News, and Other Four-Letter Words.

When you’re a writer, and one of the country’s best literary festivals is on your doorstep, you can’t help but pop your head around the door. The Dundee Literary Festival closed yesterday after five days of events.

The highlights included Dundee International Book Prize winner Amy Mason, BBC Scotland political editor Brian Taylor choosing his favourite books, the STV Digital Spark Award to develop a Web-based project, topped with off with Sonny Carntyne performing ‘alt echo rock’ and novelist Zöe Venditozzi with her hilarious antidote to a hypnosis CD. For a more in-depth flavour of the programme, visit their Twitter account, Facebook page, and the Dundee University Review of the Arts (DURA) blog.

If you only look at one thing, make it The News Where You Are by James Robertson (below). I had a debate with one of the DURA bloggers over whether it was a story or a poem, but it’s a hilarious satire about what is implied when the national newsreaders hand over to the local newsrooms.

 

This year, I’ve become Municipal Liaison for National Novel Writing Month in Dundee. I arranged our Kick-Off Event to coincide with the festival. It’s impossible to tell how many people will come to a given event, but we ended up with ten members altogether, and we listened to last year’s MLitt graduates each reading his or her magnum opus. Our regular write-ins will begin on Saturday, and I’ll no doubt write more about these throughout November.

The cast of Avenue Q performs "It Sucks t...
The cast of Avenue Q performs “It Sucks to Be Me” at Broadway on Broadway, September 10th 2006. (Photo credit: Wikipedia)

In between all that, I found time to see Avenue Q, the show that’s broken out of Broadway and crossed the Atlantic. The actors stand on stage and sing alongside the puppets, but this soon ceases to be a distraction as they settle into the story of a new graduate coming to town, Kate Monster’s fight to have monsters recognised in society, and Rod’s reluctance to admit his sexuality. Content-wise, there is very little actual swearing. If this was a film, it’s the adult concepts that would probably earn it a 15 classification.

It’s also hard to see why Teenage Mutant Ninja Turtles, which I also caught this week, was given a 12A rating, when I could find nothing that would it earn it any more than a PG.

I don’t often swear in my own writing. The intention is often to shock, but when everyone does it, the words lose their impact. Comedian Bill Bailey summed it up nicely when he compared effing and jeffing to road humps: one or two isn’t an issue, but a constant barrage is.
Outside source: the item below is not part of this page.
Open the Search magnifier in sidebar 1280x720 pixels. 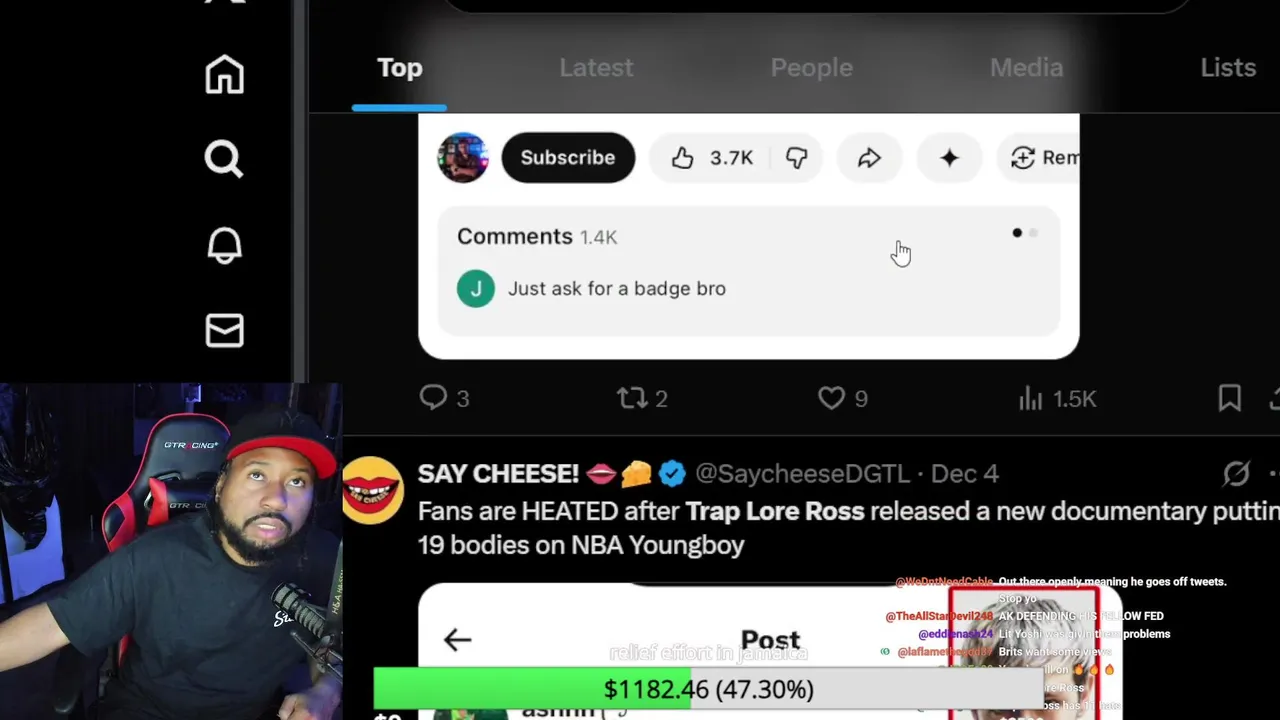point(224,159)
By contrast, Quentin Tarantino takes the view that, “I’m a writer, no word is in jail,” but from watching his films, I do see the F- and C-words being given more parole than any other.

That said, I’m not above including blasphemy, as that’s commonly used and – generally speaking – is no longer thought of as swearing. There’s a 90-page study from Ofcom on the matter if you have the time, but the relevant sentence is: “There were a small, but vocal number of participants who found the use of holy names unacceptable.”

But in the right hands, swearing can be done well. I’m thinking mostly of John Cooper Clarke’s Evidently Chickentown, in which the F-word appears 83 times to produce an onomatopoeic effect of a chicken’s squawking. When he recorded it in the early 1980s, though, he had to replace 80 of these with bloody.

I was going to end this entry with a word that sounds a bit rude, but I shan’t.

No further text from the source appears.